REQUIRED ACTIONS:
a. From the article on the Aukus pact, set down the passage starting at "A key part of" and ending at "the White House.", with no changes.
b. According to the article on the Aukus pact, by what percentage did Chinese military spending rise between 2011 and 2020?
c. Write the next part of the article on the Aukus pact, picking up right after its final sentence.

TEXT PROVIDED:
+-------+
President Biden announces the Aukus pact at the White House on 15th September. France withdraws its ambassadors to Australia and the US two days later

US president Joe Biden announces the Aukus pact at the White House on 15th September 2021. Photo: Win McNamee/Getty Images

This article was published in Delayed Gratification in September 2021

Célia Belin was at the French Embassy in Washington DC when the diplomatic bombshell dropped. “I happened to be there for meetings and the press attaché came in and said, ‘Something big just happened with the submarine deal with Australia’,” recalls Belin, a visiting fellow at the Center on the United States and Europe at the Brookings Institution think-tank in the US capital. “He said, ‘It’s going to be big news’”. It was.

French-American relations had just been plunged into an unanticipated crisis. On 15th September a three-way defence partnership, known as Aukus, was announced in a joint virtual press conference by US president Joe Biden, Australian prime minister Scott Morrison and his British counterpart Boris Johnson. The deal is widely seen as an effort to counter the influence of China in the Indo-Pacific region, particularly in the South China Sea, where Beijing has competing territorial claims with Vietnam, the Philippines, Malaysia, Brunei and Taiwan. The Aukus countries are nervous about the strengthening of China’s army – Chinese military spending increased by 76 percent between 2011 and 2020, according to data from the Stockholm International Peace Research Institute – as well as Beijing’s increasingly belligerent stance towards Taiwan, which it claims as its own. Chinese foreign ministry spokesperson Zhao Lijian called the Aukus deal “extremely irresponsible”, saying it represented an “obsolete zero-sum cold war mentality”.

A key part of the new agreement would see Australia build a new class of nuclear-propelled submarines with the help of the UK and the US. This meant, however, that Australia would be ripping up a multi-billion-dollar submarine contract it had agreed with France, which responded to the news with fury. French foreign minister Jean-Yves Le Drian, who is usually “discreet and level-headed” according to Belin, said his country had been “stabbed in the back” by Australia, and that the Biden administration had made a decision that “recalled what Mr Trump would do” – quite the insult for a US president who has done everything he can to distance himself from his predecessor in the White House.
+-------+
THE DATA:
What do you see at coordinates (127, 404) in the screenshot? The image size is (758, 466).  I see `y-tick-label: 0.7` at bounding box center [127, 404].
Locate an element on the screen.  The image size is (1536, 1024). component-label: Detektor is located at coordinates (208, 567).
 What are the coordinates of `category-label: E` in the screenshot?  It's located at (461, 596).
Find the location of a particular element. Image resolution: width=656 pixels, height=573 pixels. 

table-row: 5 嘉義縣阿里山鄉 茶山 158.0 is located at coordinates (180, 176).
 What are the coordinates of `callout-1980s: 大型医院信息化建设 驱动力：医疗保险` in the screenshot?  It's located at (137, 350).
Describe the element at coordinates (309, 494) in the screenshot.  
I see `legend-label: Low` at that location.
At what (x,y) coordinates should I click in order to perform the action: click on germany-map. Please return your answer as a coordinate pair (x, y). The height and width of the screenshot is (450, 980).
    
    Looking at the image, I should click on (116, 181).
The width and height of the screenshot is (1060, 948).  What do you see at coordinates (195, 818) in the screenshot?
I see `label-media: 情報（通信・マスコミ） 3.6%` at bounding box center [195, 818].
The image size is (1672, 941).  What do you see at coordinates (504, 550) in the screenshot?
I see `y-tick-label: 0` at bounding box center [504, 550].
+-------+
ANSWERS BELOW:
a.
A key part of the new agreement would see Australia build a new class of nuclear-propelled submarines with the help of the UK and the US. This meant, however, that Australia would be ripping up a multi-billion-dollar submarine contract it had agreed with France, which responded to the news with fury. French foreign minister Jean-Yves Le Drian, who is usually “discreet and level-headed” according to Belin, said his country had been “stabbed in the back” by Australia, and that the Biden administration had made a decision that “recalled what Mr Trump would do” – quite the insult for a US president who has done everything he can to distance himself from his predecessor in the White House.

b. It rose by 76 percent.

c.
French President Emmanuel Macron (R) welcomes US President Joe Biden (L) before their meeting at the French Embassy to the Vatican in Rome on October 29, 2021

Emmanuel Macron greets Joe Biden before their meeting at the French embassy to the Vatican in Rome on 29th October 2021. Photo: Ludovic Marin/AFP via Getty Images

Belin, who spent more than five years as an advisor on US relations at the French foreign ministry, thinks her compatriots had every right to be angry. “Knowing that your partners were negotiating behind your back… it’s a betrayal of trust,” she says. “At the minimum there should have been an advance warning [from the three countries] of a few days that could have prepared the French authorities for the ridicule they would face. It was a form of humiliation.” For French president Emmanuel Macron, the fact that it came just six months before a presidential election only heightened the sense of indignation.

In the weeks after the announcement, a war of words broke out between Morrison and Macron over whether or not Canberra gave Paris advance warning that the countries’ US$37 billion deal, agreed in 2016, to build 12 submarines would be scrapped. Australia claimed that France had missed its phone calls. France claimed that Australian military officials told them they were “extremely satisfied” with the 2016 deal hours before the Aukus announcement. After Macron told reporters that he “knew” Morrison to be a liar, the Australian leader’s office leaked a private text message from the French president which hinted at the possibility that he understood the deal was on the rocks. The French ambassador to Australia, Jean-Pierre Thébault, lambasted Morrison’s behaviour as “a new low”.

Belin is sure that the French were genuinely surprised by Aukus. “This was not political theatre,” she says. “They really were blindsided, and although Australians keep saying ‘we gave you hints’ I saw a level of surprise [among French officials] that I believe to be completely sincere.”

It felt like a real betrayal. Biden’s meant to be less unilateral, less brutal than Trump and then he proves to be the same”

On 17th September, France recalled its ambassadors to Australia and the US, a move Belin describes as an “appropriate symbolic demonstration of anger”. Why didn’t it withdraw its ambassador to the UK, the third party in the backstabbing? “That was a deliberate slap in the face,” Belin replies, citing Le Drian’s explanation that the UK was the “fifth wheel on the carriage”, and that everyone knows about its “permanent opportunism” anyway. Not recalling the British ambassador was intended to belittle the UK’s importance. “It was dismissive and hurtful, and it was meant to be that way,” says Belin.

Aukus marked a new low in Anglo-French relations, which Belin says had already been “deeply weakened by Brexit”. She says that her diplomat friends also expect that it will “take years to rebuild the France-Australia relationship.” Paris has since rebuffed Australian efforts to set up ‘peace talks’.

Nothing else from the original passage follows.